Tuesday, July 23, 2013

Cicero's Census

I've read that your brian is so pworeufl, taht it can raed scnetnees wtih mxied up wrods as lnog as the frsit and lsat ltetres are in the rghit palce.  Reading very poor handwriting is a challenge big enough for the Great and Powerful Wizard of Oz.  The numerous possibilities of finding a very poorly misspelled name can be a daunting task.  Huge black ink smears and torn holes in an original document cannot be fixed to create a microfilm copy.  The names that appear and disappear each decade create more questions for us.  Who hasn't had these kinds of problems with census records?

My luck with finding census records really has been pretty good.  The Edith Abbott Memorial Library here in Grand Island has them from 1860 (territorial) to 1930 on microfilm for the entire state of Nebraska.  Two branches of my family had moved here by 1880, all but one by 1900.  I was able to get all of my direct ancestors Nebraska enumerations searching microfilm before they were online anywhere.  Other states took a little cash.  Through both the library and GI's Family History Center, I ordered in some census records from Kentucky and Illinois.  And most of the rest of the census records for my direct ancestors, at least back to 1850, I have found online.

In my BELL line I'm missing a couple records.  My great-grandfather, Cicero BELL, was born in 1869.  The 1870 Wayne County, Kentucky census shows him with his mother, Martha BELL (who was never married) and her parents.  Martha was the daughter of John Silas BELL and Ruth SIMPSON.  


I'm glad I didn't have to rely on Ancestry for this one, they have the name there indexed as "Simon C".  Will you all believe along with me that the name is written S.I.S.E.R.O.W. C.???

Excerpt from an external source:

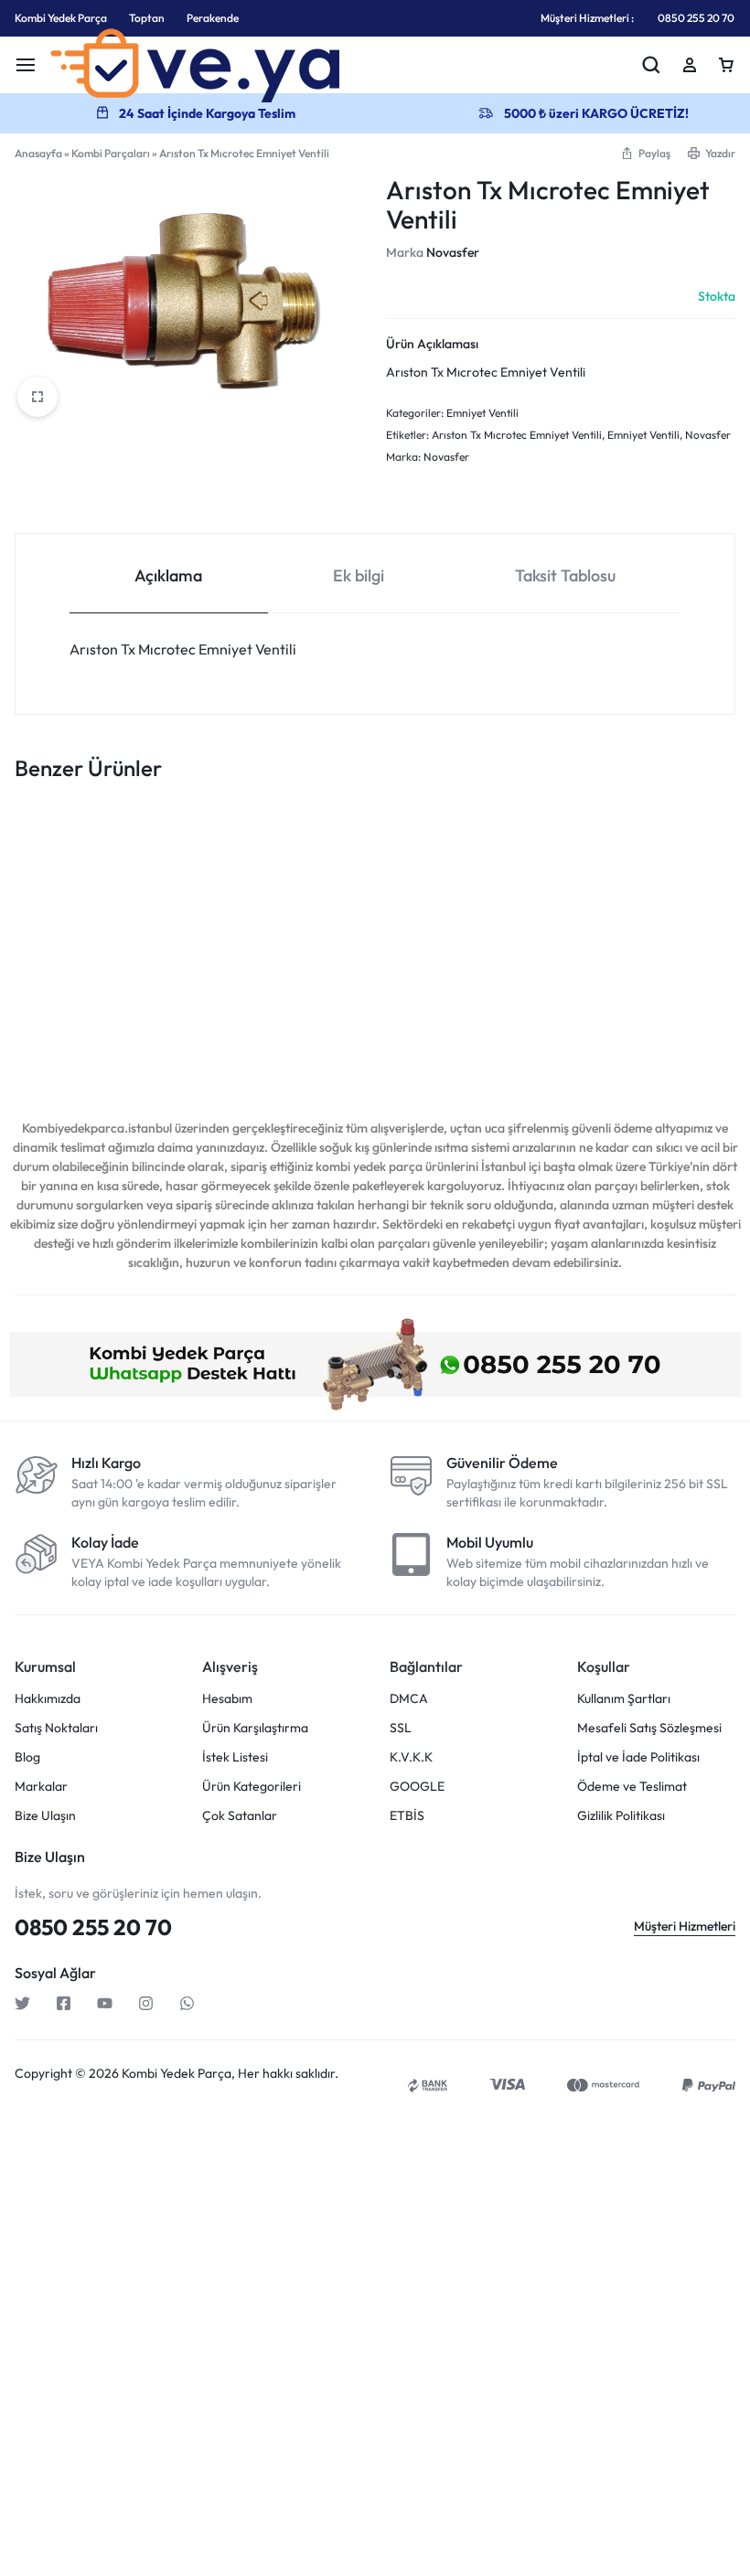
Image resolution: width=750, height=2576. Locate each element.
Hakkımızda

By 1880, Martha had had 2 more children, John William and Laura.  John Silas died in 1878.  I still have not been able to find Ruth, Martha or her children anywhere, not even with Martha's siblings.  I have searched the whole county page by page and even used the Soundex.  The 1880 soundex indexed only the households with children 10 years of age or younger.  I searched it for B400 in Kentucky and still didn't find Cicero, who would have been 11, or John William who would have been about 6 and Laura just 1.  Did they not get counted?  Did you see the movie "O Brother, Where Art Thou?"?  Did you hear the kid with the shotgun say "I nicked the census taker"?  Seriously, I think maybe a household with an unmarried woman with 3 children may have evaded the census taker... somehow.

In 1930, my problem is with the information provided - or the lack of.  The closest person I can find that could be my Grandpa James Stanley BELL is one in Joliet, Illinois - listed as James S. Bell, age unknown, birth place unknown, birth place of parents unknown.  This guy didn't even have an occupation.  He was a Lodger listed with William Gladders' family, I don't know of any connection to this man or his family.  I tried to contact someone who had this family in a Rootsweb World Connect Tree, but got no response.  My mom knew that before he married, Grandpa moved around and did odd jobs, but she didn't think he was ever as far from Nebraska as Illinois.  Just how would I go about finding more information about this person with so little to go on?  If he didn't get arrested, I think I'm out of luck!  

What I have found writing this blog is that it gets me doing research on these people again.  I read through my old information again and search for names I haven't in a while.  Maybe something will come up this time!  How badly misspelled do you think Cicero can get?